Stored data:
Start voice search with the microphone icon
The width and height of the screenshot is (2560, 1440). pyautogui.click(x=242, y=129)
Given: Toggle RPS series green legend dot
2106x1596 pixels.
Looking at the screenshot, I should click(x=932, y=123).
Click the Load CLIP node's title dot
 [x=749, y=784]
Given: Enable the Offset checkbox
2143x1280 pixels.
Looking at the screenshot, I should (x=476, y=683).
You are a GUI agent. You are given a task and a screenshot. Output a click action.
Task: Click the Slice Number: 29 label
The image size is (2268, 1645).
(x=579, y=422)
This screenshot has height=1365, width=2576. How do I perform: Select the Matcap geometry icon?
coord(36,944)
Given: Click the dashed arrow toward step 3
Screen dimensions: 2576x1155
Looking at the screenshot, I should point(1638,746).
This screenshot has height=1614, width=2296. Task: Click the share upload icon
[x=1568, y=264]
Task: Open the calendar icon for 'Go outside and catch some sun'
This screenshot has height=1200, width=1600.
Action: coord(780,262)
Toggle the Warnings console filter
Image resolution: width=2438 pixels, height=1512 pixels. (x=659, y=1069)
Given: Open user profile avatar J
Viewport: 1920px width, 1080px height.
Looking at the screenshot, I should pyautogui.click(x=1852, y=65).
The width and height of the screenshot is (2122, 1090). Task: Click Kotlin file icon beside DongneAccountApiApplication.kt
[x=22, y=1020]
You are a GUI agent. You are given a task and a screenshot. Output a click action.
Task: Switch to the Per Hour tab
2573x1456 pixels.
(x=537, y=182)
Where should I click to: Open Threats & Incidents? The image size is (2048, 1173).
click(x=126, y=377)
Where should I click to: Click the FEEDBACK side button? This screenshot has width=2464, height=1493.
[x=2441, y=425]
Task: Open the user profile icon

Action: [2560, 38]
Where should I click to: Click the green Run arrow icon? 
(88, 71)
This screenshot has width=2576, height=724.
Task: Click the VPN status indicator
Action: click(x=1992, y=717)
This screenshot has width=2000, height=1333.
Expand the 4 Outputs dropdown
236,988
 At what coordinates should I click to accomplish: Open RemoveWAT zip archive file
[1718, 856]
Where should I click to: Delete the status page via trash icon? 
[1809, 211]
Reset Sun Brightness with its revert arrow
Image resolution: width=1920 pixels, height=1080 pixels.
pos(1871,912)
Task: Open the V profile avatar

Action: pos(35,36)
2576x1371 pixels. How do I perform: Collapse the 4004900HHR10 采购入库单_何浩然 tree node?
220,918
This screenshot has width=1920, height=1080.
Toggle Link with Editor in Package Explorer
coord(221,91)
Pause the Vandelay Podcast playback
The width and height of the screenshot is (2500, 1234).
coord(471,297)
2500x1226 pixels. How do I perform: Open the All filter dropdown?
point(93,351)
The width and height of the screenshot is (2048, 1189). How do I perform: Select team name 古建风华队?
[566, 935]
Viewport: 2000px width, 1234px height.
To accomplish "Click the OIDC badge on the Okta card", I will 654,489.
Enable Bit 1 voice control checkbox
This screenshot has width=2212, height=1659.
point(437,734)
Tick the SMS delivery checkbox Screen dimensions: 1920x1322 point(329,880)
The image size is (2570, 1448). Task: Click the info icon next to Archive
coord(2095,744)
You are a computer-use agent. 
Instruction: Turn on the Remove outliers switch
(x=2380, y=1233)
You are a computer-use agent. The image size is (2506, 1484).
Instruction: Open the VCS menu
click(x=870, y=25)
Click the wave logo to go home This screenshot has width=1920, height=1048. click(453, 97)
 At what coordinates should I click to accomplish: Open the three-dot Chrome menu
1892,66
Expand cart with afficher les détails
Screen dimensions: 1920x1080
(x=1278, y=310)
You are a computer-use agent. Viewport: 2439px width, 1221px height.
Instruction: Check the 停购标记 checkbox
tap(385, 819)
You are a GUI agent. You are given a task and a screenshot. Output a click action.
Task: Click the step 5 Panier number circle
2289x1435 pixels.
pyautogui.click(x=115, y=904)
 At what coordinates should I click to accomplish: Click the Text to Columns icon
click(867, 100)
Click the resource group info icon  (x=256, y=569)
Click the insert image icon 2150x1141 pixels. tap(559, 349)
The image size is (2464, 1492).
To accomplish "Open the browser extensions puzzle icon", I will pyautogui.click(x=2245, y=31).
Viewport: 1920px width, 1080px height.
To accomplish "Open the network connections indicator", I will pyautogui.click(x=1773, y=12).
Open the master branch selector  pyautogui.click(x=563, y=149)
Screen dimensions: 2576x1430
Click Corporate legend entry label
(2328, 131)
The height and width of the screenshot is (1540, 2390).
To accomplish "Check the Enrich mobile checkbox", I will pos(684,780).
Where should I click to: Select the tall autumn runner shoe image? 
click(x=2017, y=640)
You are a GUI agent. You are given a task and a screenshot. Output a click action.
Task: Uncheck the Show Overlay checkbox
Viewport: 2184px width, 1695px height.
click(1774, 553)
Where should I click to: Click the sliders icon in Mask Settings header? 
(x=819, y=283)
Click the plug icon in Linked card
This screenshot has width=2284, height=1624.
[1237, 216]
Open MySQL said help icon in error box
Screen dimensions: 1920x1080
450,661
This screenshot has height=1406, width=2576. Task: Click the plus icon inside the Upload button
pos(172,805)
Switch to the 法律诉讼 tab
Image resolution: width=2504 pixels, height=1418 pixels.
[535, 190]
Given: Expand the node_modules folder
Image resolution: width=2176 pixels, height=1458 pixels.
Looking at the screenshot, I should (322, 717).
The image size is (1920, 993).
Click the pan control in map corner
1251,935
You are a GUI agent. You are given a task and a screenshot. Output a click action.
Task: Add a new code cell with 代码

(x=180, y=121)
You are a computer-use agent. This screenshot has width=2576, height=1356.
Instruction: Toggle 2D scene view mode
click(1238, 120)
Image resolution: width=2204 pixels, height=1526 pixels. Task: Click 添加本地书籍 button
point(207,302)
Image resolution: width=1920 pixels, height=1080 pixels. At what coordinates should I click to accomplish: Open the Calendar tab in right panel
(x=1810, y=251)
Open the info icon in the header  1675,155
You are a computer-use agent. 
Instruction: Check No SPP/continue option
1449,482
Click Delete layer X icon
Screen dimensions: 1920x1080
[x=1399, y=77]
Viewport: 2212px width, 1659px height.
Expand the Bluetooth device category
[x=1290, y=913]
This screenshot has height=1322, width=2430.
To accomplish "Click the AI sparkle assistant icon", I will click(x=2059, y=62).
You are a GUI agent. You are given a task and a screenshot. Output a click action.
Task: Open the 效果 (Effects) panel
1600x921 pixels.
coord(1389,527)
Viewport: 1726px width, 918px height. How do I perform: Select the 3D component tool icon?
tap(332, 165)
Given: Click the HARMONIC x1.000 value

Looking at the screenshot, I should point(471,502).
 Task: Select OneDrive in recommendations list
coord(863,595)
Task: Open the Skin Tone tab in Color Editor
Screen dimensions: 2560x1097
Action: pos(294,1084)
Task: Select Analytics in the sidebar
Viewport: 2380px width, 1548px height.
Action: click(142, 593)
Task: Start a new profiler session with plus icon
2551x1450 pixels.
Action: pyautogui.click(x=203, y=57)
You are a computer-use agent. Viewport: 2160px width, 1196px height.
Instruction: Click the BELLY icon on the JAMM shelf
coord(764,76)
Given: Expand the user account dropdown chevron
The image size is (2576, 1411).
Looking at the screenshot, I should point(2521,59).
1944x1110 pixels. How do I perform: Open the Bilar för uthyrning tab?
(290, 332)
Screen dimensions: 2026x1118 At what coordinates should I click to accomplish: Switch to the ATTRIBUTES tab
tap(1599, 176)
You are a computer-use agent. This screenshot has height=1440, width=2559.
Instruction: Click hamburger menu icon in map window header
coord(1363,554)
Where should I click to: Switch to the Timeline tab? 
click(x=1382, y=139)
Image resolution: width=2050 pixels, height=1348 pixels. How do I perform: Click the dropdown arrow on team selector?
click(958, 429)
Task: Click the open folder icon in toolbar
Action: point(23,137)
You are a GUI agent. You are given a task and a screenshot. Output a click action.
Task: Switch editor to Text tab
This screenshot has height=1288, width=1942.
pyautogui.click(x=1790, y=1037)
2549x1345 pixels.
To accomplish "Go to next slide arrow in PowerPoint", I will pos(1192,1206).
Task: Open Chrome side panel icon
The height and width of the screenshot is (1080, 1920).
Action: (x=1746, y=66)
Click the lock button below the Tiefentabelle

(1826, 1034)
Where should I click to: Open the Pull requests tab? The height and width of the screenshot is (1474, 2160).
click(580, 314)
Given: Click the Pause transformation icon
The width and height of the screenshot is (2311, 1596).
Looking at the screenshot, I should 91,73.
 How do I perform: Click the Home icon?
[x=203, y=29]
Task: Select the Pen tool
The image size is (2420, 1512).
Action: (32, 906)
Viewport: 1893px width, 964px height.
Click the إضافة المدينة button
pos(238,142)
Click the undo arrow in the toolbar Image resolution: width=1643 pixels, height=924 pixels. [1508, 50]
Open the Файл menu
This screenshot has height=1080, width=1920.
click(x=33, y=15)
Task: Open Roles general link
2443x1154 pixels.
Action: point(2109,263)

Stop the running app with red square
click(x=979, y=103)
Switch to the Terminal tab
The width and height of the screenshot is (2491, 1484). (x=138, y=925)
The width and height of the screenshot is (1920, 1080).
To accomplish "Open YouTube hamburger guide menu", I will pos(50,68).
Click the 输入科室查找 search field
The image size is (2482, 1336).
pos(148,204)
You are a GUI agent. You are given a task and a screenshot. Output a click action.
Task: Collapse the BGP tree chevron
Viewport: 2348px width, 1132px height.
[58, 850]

Exercise aim: Please reproduce, exactly as they appear above, the lines from the line containing "Where should I click to: Open the" up to and including the line containing "Click the 输入科室查找 search field".

Solution for this task:
Where should I click to: Open the Pull requests tab? The height and width of the screenshot is (1474, 2160).
click(580, 314)
Given: Click the Pause transformation icon
The width and height of the screenshot is (2311, 1596).
Looking at the screenshot, I should 91,73.
 How do I perform: Click the Home icon?
[x=203, y=29]
Task: Select the Pen tool
The image size is (2420, 1512).
Action: (32, 906)
Viewport: 1893px width, 964px height.
Click the إضافة المدينة button
pos(238,142)
Click the undo arrow in the toolbar Image resolution: width=1643 pixels, height=924 pixels. [1508, 50]
Open the Файл menu
This screenshot has height=1080, width=1920.
click(x=33, y=15)
Task: Open Roles general link
2443x1154 pixels.
Action: point(2109,263)

Stop the running app with red square
click(x=979, y=103)
Switch to the Terminal tab
The width and height of the screenshot is (2491, 1484). (x=138, y=925)
The width and height of the screenshot is (1920, 1080).
To accomplish "Open YouTube hamburger guide menu", I will pos(50,68).
Click the 输入科室查找 search field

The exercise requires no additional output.